Zu verwendende Daten:
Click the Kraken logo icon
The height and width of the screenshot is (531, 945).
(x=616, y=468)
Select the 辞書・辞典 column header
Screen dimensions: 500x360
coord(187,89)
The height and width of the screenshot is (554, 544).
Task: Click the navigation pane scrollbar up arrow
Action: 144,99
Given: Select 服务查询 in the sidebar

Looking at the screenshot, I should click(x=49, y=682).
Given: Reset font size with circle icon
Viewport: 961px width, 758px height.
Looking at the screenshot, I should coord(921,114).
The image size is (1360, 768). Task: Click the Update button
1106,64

--

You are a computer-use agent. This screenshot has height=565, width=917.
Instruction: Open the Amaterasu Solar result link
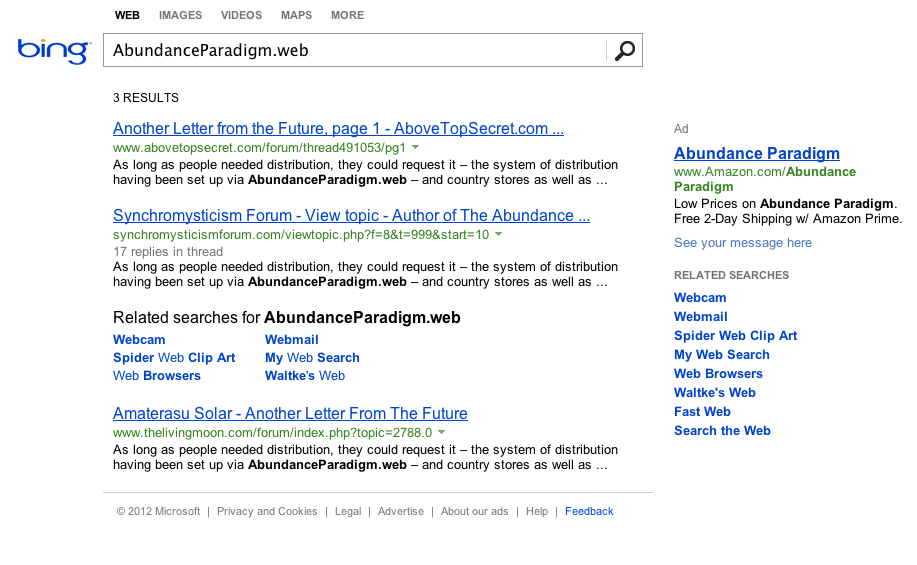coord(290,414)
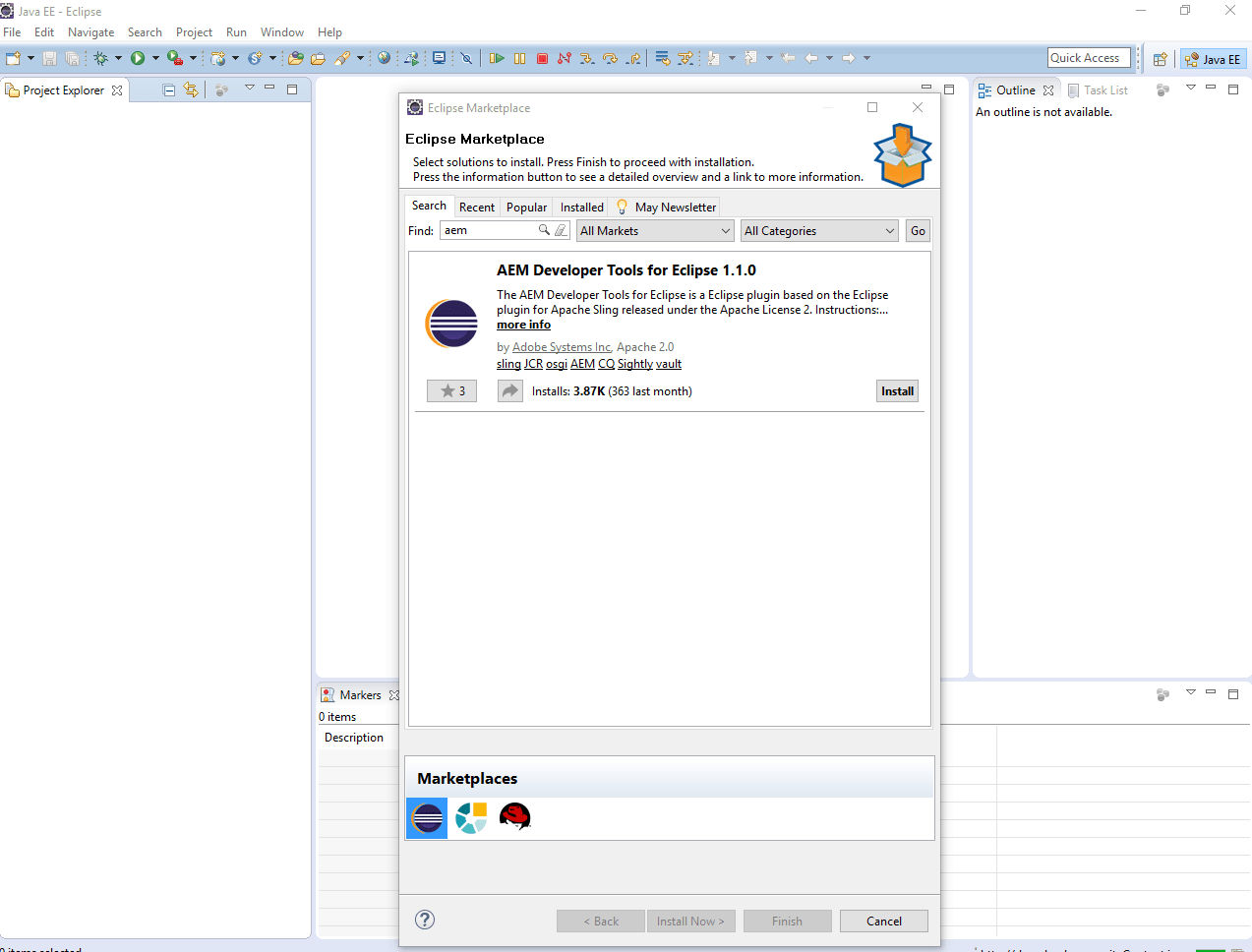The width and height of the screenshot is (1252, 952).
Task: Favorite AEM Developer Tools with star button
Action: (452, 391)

--

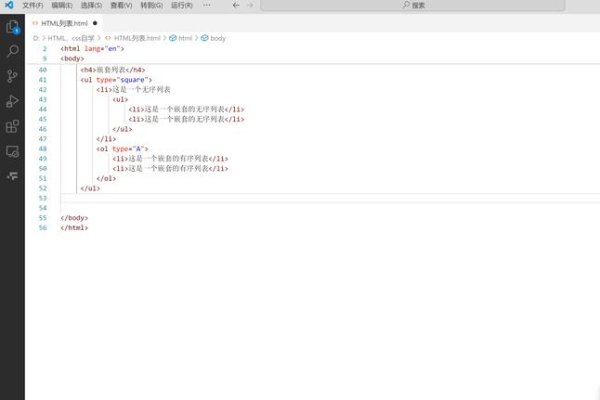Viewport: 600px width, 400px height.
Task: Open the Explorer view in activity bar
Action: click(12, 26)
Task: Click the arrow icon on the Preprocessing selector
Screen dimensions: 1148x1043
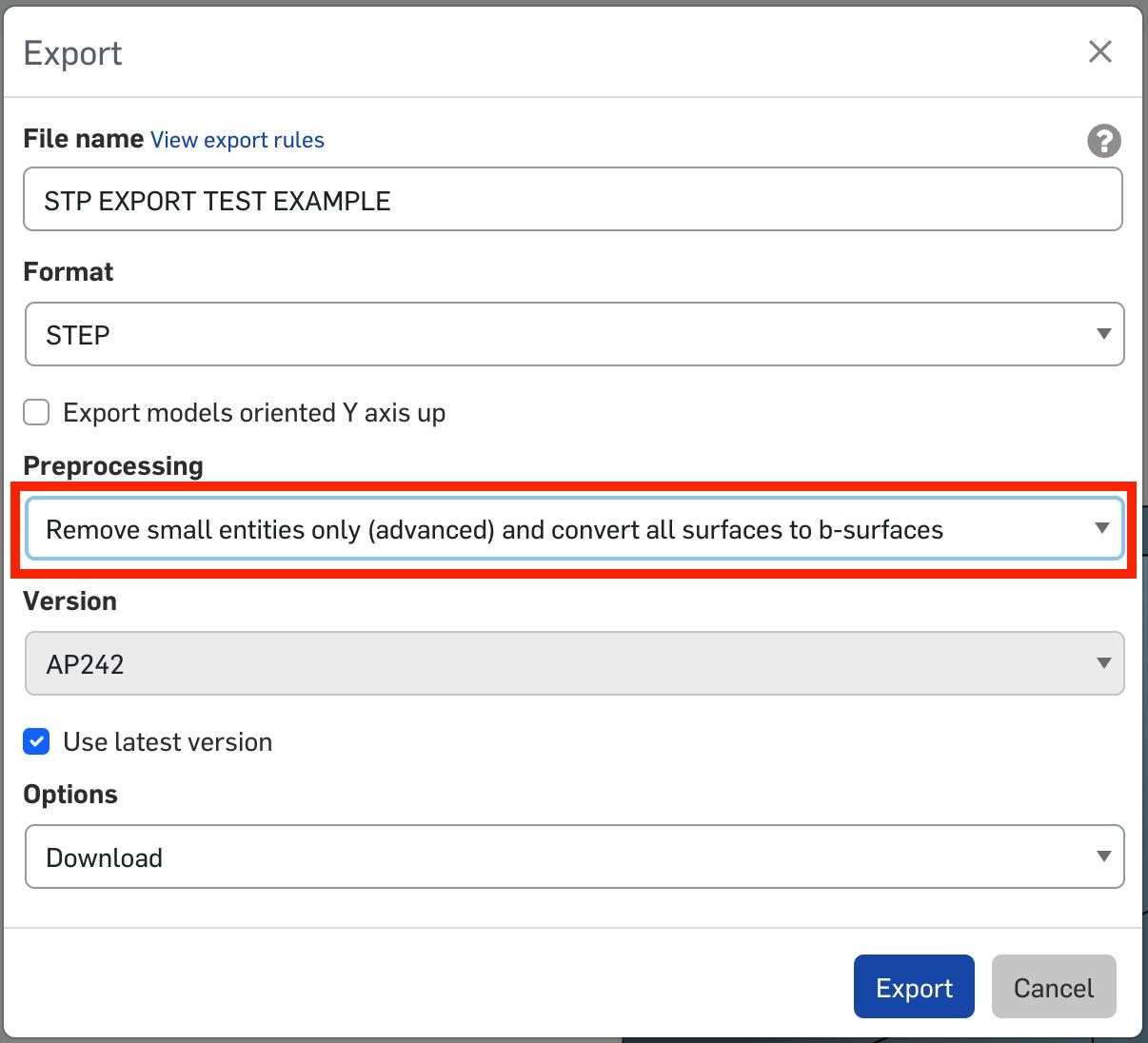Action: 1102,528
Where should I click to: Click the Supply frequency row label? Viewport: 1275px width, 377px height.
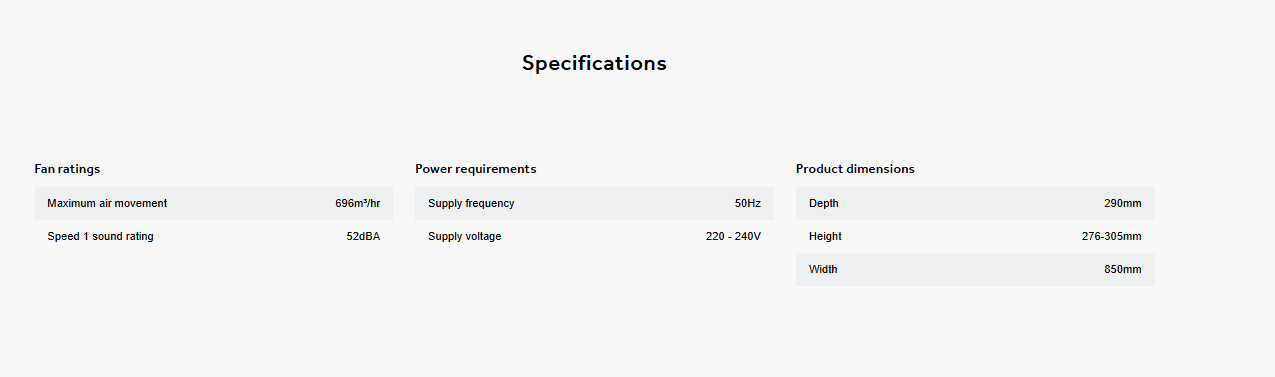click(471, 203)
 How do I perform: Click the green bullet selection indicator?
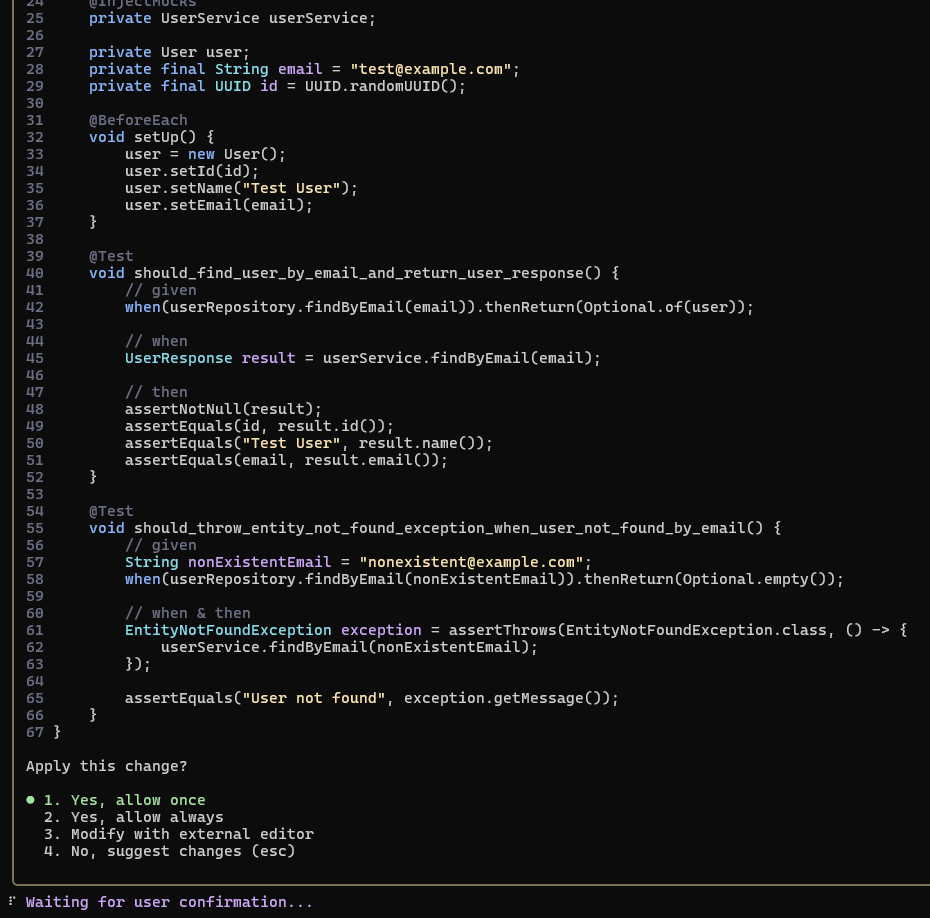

Ziel der Aufgabe:
Schreib den Abschnitt, der mit der Zeile mit „Click the Kraken logo icon“ beginnt und mit der Zeile mit „Looking at the screenshot, I should coord(921,114).“ endet, noch einmal ab. Benenne dabei „sidebar“ in „side panel“ um und lass alles andere unverändert.

Lösung der Aufgabe:
Click the Kraken logo icon
The height and width of the screenshot is (531, 945).
(x=616, y=468)
Select the 辞書・辞典 column header
Screen dimensions: 500x360
coord(187,89)
The height and width of the screenshot is (554, 544).
Task: Click the navigation pane scrollbar up arrow
Action: 144,99
Given: Select 服务查询 in the side panel

Looking at the screenshot, I should click(x=49, y=682).
Given: Reset font size with circle icon
Viewport: 961px width, 758px height.
Looking at the screenshot, I should coord(921,114).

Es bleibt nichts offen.